Под ними заскрипел гравий, и прошло некоторое время, прежде чем Фини наконец собрал мысли до кучи. Он сказал:
– Ну, командор Ваймс, я подумал… э… мистер Стонер, он сам более-менее важная шишка, и командор Ваймс тоже, только он герцог, а значит, шишка побольше, и если ты оказался между двумя шишками, выбери самую большую. – Юноша услышал, как Ваймс фыркнул, и продолжил: – А еще, сэр, я подумал – ну, я ведь был там, я видел, что сделали с той бедняжкой, и вспомнил, как Стоунер попытался выставить меня идиотом, заставив арестовать вас, сэр, и я подумал про гоблинов и… конечно, они грязные и вонючие, но старый гоблин плакал, а животные не плачут, и гоблины, они делают разные штуки, красивые штуки, а что они воруют свиное пойло и воняют, так хватает и людей, которые ничуть не лучше, я бы мог вам кое-что порассказать. Так вот, я еще подумал и подумал… мистер Стонер… ну, он, наверное, не прав.

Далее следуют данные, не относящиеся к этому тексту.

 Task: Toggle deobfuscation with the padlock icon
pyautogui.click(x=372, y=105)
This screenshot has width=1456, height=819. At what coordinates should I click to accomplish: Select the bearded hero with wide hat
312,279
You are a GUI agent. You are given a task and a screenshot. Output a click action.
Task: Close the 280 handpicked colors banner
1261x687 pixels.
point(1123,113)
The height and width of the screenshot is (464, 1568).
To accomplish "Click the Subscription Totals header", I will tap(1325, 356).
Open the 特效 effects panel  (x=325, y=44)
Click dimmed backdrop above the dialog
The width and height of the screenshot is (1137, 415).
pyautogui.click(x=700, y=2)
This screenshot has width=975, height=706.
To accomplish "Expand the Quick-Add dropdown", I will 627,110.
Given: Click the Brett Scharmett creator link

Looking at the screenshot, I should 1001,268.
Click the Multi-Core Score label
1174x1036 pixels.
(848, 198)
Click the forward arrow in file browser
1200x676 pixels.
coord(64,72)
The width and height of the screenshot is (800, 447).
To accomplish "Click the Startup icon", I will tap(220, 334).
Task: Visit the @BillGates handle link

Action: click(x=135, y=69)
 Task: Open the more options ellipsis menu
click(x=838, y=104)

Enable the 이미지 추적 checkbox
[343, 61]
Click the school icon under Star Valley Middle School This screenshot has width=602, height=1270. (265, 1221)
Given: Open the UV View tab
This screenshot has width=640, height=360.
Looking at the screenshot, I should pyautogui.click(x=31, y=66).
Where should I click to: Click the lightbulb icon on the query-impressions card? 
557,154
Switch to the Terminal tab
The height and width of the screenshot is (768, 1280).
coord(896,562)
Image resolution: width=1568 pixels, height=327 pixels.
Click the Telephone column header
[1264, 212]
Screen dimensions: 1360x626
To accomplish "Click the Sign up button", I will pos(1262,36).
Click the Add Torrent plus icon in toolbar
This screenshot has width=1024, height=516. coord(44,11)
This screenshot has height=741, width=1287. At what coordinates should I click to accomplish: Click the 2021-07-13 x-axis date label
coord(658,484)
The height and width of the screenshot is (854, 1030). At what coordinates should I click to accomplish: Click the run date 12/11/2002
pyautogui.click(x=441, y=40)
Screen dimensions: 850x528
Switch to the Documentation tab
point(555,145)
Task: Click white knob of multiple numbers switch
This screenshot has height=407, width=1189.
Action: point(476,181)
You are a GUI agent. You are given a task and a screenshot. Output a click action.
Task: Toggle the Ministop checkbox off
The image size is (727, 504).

Послышался грохот, когда карета миновала мост, и под колесами снова оказался кремень. Фини беспокойно спросил:
– Все нормально, сэр?
Он ждал, волнуясь. А затем голос Ваймса, как будто доносившийся издалека, ответил:
– Знаешь, как называется то, что ты сейчас сказал, Фини?
– Не знаю, сэр. Просто я так думаю.
– Это называется путь исправления, сынок. Так держать.
Ваймс очнулся от полудремы, в которой ему грезился Юный Сэм, играющий на арфе. Когда он понял, что это был сон, колеса уже шумели иначе. Карета замедлила ход и остановилась.
Вилликинс открыл маленькое окошечко, позволявшее пассажирам общаться с кучером, и негромко сказал:
– Просыпайтесь, сэр, мы примерно в четверти мили от Заусенца, население тридцать семь человек, и умом не блещет ни один. Отсюда можно почуять индюшачью ферму и пожалеть об этом, черт возьми, простите мой клатчский. Я предполагаю, что, вероятно, стоит тихонько пройти остаток пути пешком, сэр.
Ваймс вылез из кареты и потопал, разминая ноги. В воздухе витал на диво въедливый запах домашней птицы; гоблины не атаковали носовые пазухи и вполовину так яростно. Но что такое птичья вонь по сравнению с трепетом, да, трепетом. Сколько времени прошло с тех пор, как Ваймс возглавлял предрассветную облаву? Слишком много. Теперь этим занимались капитаны и старшие сержанты, тогда как командор торчал в штаб-квартире, воплощая анк-морпоркскую городскую Стражу.